The article attributes the flood of new hedge fund launches to the number of top traders striking out on their own, due to new regulations limiting the big banks’ trading operations. A number of top traders from Goldman Sachs, as well as executives from PIMCO and Citadel and other firms have set out on their own.
However, a shift in the source of most of the new capital for hedge funds is putting increased pressure on these newer, smaller, start-up funds. Twenty years ago a sizeable portion of investors may have been wealthy individuals and family offices. Today, the major source of new capital comes from big institutional investors, pension funds and endowments. These big institutional investors tend to prefer bigger, more established funds with greater transparency and compliance systems in place. This is making it harder for newer funds to reach the critical mass of $500 million to $1 billion in assets to run a profitable fund.

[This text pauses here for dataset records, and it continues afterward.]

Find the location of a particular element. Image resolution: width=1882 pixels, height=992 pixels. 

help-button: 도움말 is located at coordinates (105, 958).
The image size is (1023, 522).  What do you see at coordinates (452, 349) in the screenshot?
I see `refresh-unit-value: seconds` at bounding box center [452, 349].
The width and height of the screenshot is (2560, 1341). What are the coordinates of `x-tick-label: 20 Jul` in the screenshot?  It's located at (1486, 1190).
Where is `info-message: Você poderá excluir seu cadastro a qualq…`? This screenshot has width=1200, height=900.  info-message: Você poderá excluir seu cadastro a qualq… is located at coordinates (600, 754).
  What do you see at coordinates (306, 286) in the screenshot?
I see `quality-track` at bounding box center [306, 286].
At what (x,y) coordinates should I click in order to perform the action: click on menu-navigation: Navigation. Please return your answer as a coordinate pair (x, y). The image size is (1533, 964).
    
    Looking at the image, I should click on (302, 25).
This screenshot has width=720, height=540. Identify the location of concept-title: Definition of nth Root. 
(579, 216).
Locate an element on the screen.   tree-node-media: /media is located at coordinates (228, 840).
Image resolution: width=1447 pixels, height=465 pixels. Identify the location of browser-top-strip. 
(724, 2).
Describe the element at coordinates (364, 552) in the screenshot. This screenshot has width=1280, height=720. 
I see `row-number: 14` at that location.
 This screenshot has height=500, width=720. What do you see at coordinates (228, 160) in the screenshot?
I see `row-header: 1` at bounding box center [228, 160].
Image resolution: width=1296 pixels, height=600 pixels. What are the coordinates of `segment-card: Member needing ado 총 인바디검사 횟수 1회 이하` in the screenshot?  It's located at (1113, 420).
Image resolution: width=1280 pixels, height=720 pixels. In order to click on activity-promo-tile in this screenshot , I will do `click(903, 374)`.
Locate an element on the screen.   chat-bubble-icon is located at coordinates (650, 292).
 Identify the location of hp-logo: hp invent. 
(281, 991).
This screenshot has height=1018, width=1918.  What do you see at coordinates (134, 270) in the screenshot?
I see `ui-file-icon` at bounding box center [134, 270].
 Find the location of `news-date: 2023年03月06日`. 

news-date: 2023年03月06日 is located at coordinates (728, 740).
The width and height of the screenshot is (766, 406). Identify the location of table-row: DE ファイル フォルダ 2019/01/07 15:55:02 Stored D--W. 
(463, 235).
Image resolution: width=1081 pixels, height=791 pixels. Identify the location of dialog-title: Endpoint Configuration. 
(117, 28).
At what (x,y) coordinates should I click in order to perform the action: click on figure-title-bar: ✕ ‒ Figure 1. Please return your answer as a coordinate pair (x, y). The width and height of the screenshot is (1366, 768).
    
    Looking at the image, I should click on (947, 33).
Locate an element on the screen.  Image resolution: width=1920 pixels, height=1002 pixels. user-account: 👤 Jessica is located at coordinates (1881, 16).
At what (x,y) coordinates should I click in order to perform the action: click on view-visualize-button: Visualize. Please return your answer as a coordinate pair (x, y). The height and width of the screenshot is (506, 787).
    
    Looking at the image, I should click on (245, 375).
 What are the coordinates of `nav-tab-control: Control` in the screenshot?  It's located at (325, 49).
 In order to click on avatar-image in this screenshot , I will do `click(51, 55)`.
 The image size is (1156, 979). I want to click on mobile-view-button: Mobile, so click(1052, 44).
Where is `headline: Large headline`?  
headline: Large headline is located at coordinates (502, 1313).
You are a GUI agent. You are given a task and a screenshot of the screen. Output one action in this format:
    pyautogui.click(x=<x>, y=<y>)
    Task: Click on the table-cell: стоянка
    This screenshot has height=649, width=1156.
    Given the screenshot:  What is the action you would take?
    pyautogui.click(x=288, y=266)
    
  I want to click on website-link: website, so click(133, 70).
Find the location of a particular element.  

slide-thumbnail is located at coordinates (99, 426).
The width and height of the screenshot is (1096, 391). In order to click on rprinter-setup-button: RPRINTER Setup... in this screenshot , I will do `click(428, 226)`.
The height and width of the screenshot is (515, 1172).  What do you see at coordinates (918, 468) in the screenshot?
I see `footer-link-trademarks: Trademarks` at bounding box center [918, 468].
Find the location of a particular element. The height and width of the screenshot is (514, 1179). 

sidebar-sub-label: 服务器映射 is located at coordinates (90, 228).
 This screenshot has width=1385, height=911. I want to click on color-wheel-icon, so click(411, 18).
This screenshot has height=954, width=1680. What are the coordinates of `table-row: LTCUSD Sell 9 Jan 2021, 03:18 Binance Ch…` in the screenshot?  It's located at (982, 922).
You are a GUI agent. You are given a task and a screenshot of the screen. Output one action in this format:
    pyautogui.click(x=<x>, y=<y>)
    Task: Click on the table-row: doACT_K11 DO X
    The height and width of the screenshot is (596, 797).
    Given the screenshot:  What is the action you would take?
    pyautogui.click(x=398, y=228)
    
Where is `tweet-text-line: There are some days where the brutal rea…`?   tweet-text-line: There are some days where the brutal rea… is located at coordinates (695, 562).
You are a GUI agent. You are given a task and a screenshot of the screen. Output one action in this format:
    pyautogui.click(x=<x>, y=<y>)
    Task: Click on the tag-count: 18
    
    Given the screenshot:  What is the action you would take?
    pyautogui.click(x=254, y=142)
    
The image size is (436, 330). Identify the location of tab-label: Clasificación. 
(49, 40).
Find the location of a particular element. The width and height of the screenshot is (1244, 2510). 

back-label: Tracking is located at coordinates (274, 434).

One such start-up fund that appears to have reached that threshold is the Taylor Woods Master Fund Ltd, a Greenwich, CT-based commodity hedge fund launched by former Credit Suisse banker George “Beau” Taylor. According to an article in the San Francisco Chronicle, Taylor Woods Master Fund received an injection of roughly $150 million from the Blackstone Group LP in 2010, and has now grown to more than $500 million.
George Taylor was the former head of global commodity proprietary trading at Credit Suisse AG. He co-founded the fund with Trevor Woods, who used to head global energy proprietary trading at Credit Suisse. Taylor started his career as an energy trader at Merrill Lynch & Co.